Stored data entries:
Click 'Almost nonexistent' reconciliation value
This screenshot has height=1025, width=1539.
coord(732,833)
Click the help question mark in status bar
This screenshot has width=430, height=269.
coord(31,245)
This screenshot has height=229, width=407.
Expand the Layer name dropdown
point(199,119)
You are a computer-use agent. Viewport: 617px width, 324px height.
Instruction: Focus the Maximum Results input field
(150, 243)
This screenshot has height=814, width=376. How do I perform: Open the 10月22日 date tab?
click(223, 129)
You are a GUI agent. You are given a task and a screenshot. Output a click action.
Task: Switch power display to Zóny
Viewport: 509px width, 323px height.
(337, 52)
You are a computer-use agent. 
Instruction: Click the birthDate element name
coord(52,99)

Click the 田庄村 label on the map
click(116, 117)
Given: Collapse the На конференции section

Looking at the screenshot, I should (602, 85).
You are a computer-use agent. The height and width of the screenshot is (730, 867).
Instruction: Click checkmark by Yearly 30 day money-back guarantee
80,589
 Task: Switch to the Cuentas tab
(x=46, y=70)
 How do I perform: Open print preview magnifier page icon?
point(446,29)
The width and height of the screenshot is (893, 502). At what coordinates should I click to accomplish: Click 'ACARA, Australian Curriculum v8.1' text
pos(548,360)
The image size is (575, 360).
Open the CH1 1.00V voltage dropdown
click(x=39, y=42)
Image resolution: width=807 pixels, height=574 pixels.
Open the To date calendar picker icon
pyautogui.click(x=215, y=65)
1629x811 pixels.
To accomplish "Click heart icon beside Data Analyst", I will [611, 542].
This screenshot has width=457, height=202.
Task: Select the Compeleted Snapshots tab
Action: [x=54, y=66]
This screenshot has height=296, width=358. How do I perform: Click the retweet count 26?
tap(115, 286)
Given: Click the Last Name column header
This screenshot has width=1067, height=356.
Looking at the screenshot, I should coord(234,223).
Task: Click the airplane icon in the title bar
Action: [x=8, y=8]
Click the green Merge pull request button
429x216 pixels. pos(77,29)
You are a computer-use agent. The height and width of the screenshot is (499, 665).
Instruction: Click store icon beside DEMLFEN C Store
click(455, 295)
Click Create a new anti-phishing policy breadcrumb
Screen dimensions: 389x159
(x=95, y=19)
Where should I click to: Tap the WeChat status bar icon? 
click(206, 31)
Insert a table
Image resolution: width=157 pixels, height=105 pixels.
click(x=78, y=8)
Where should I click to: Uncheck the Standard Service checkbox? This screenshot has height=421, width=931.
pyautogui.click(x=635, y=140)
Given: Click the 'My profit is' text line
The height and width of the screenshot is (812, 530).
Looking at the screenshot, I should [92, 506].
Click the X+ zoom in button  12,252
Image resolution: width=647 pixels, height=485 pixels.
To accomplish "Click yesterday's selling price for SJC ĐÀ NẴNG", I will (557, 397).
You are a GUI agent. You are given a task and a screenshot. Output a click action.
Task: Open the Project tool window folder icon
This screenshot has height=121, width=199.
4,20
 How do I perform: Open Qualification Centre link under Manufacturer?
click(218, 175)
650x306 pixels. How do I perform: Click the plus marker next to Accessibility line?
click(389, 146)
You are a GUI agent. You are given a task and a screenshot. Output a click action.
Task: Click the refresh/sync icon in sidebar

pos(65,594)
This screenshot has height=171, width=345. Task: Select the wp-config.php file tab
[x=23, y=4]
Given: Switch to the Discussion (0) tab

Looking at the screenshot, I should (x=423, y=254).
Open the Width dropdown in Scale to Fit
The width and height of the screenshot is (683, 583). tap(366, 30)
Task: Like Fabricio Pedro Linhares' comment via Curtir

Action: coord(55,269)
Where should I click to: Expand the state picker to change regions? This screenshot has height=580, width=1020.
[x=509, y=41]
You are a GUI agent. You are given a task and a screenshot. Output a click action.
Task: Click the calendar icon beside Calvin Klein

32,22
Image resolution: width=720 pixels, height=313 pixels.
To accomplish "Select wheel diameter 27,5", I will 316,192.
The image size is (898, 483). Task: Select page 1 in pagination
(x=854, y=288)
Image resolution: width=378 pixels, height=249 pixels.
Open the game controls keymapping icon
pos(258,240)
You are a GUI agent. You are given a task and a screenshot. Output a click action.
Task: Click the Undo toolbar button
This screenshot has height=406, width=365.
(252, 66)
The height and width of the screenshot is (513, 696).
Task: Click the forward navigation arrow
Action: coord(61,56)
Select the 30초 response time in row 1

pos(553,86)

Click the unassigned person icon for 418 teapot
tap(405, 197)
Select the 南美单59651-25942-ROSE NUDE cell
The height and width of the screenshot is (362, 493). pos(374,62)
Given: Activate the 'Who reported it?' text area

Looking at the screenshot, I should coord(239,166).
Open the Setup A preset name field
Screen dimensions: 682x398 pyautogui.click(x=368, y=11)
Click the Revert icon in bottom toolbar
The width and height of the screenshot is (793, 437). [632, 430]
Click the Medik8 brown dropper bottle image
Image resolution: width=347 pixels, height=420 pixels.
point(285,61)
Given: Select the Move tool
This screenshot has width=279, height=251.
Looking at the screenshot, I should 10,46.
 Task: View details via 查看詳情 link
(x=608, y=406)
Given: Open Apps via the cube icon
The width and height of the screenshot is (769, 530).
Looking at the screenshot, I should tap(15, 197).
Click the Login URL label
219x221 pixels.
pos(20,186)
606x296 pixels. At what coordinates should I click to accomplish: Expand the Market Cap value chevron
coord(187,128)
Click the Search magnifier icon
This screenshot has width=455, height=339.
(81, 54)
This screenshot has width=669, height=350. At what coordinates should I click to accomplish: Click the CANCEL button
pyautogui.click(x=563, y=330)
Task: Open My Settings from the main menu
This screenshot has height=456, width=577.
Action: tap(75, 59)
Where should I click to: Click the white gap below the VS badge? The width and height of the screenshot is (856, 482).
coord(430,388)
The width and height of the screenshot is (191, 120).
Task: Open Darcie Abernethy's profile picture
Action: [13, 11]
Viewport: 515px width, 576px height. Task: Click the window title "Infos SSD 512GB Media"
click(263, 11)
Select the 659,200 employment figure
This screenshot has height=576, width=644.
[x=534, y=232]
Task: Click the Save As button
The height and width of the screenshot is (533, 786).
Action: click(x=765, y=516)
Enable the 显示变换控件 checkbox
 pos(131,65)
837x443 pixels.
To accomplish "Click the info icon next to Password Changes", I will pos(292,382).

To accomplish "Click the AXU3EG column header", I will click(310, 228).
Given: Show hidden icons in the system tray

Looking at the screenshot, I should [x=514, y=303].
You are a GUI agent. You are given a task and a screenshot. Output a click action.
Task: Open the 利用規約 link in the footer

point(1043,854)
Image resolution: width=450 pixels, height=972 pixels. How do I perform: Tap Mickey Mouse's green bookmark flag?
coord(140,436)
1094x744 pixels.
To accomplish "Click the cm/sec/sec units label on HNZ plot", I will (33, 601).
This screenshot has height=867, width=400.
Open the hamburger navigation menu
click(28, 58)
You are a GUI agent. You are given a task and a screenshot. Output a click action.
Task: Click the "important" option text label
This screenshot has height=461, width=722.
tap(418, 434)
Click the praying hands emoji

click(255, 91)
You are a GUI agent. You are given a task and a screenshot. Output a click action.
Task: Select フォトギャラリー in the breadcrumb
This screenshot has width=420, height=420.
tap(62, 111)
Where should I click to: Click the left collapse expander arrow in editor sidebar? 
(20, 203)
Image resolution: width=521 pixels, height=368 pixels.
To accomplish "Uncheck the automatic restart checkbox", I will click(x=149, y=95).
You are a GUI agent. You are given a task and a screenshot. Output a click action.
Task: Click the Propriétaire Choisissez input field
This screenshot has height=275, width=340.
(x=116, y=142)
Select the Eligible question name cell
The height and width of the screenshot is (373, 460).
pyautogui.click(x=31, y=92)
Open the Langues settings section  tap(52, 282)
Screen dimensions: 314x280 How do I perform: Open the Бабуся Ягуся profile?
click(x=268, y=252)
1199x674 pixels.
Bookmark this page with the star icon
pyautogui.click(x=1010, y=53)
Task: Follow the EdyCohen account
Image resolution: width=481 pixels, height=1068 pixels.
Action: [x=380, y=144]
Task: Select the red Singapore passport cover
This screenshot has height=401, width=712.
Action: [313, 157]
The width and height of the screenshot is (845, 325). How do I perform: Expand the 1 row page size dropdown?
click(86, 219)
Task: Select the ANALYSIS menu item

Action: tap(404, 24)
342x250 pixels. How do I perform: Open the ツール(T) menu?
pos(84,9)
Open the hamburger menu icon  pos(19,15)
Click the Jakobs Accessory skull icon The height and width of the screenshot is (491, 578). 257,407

Exercise aim>
Search the entries for "column" and copy each matching line.

Written reply>
Given: Click the Last Name column header
To accomplish "Click the AXU3EG column header", I will click(310, 228).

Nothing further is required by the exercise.